With the manual compression technique, the operator may be exposed to more radiation as he uses his hand to compress the outflow segment during the fistulogram [2]. This risk is reduced in the balloon occlusion technique since manual compression is not needed. The issue of radiation exposure and attenuation is of significant concern among vascular surgeons. It is recommended that every approach to reduce radiation exposure be implemented meticulously [9]. Heye et al. [10] noted that the position of the operator’s hand relative to the X-ray tube was the major determinant of the dose of radiation exposure.

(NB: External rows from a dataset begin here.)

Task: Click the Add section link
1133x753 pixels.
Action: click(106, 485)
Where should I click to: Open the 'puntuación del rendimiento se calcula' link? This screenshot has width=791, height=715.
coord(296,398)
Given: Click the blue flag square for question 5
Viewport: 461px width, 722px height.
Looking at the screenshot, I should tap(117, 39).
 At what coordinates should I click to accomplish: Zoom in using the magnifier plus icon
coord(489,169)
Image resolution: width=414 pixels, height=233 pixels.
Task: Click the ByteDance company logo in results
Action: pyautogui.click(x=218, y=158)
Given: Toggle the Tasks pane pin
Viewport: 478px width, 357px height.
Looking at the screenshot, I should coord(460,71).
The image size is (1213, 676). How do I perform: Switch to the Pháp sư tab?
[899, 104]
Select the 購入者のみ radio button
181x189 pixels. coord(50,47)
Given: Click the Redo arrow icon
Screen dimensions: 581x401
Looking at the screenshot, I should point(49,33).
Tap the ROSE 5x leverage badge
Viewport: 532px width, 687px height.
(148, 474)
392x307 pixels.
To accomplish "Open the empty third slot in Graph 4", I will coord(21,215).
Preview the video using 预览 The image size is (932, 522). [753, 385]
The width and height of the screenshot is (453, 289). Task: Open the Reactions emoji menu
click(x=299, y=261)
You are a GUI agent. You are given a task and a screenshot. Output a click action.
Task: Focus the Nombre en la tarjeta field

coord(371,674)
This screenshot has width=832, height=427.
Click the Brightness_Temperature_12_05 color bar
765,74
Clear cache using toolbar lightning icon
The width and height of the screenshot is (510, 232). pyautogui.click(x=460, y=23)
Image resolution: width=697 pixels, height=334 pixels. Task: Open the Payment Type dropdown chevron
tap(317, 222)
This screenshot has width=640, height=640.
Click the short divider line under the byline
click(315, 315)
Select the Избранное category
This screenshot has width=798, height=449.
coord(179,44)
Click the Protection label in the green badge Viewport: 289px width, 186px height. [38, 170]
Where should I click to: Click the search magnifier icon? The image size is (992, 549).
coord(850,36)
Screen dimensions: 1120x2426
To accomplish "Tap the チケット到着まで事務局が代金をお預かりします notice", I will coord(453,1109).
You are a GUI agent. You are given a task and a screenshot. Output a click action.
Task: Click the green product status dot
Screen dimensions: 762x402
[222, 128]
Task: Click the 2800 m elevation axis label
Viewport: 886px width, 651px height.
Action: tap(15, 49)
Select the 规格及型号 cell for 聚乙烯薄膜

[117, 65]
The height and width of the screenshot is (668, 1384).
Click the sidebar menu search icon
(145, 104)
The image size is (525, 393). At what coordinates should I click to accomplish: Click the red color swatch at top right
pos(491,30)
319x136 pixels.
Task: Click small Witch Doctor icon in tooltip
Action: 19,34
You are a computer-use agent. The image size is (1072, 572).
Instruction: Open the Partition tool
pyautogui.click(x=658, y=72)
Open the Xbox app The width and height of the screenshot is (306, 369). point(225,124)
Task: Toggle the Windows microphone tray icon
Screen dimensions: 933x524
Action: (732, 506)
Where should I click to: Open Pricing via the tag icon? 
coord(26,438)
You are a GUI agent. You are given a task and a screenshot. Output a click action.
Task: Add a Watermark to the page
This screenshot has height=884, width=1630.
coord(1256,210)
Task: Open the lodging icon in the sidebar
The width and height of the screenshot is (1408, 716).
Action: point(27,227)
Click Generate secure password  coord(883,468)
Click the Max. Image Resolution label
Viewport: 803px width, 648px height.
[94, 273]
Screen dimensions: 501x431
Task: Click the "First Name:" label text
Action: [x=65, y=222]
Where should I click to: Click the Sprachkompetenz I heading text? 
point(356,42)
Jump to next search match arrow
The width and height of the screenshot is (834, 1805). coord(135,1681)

The other option for attenuating radiation exposure to the operator would be the use of lead gloves. It is, however, interesting to note that the unit price of a Fogarty balloon catheter is about $30, while the price for a pair of lead gloves used in manual compression costs about $80, thus making the balloon occlusion technique a relatively cheaper alternative barring other costs. While the unit price difference may not be overly significant, the importance of cost-effective treatment models cannot be overemphasized in this era. Vascular access maintenance including diagnostic and therapeutic procedures constitutes a significant portion of the healthcare costs of patients on hemodialysis [11-13].

Conclusions

Extrinsic compression of the venous outflow limb is the traditional approach for retrograde occlusive angiography. This method has been used to assess the arterial inflow limb of the arteriovenous fistula or graft in dialysis maintenance procedures. We present a simple new technique utilizing Fogarty balloon occlusion that minimizes radiation exposure and is a safe, cost-effective, and more efficient alternative for the assessment of arterial inflow in dialysis maintenance procedures.

The authors have declared that no competing interests exist.

Human Ethics

Consent was obtained or waived by all participants in this study

Animal Ethics

Animal subjects: All authors have confirmed that this study did not involve animal subjects or tissue.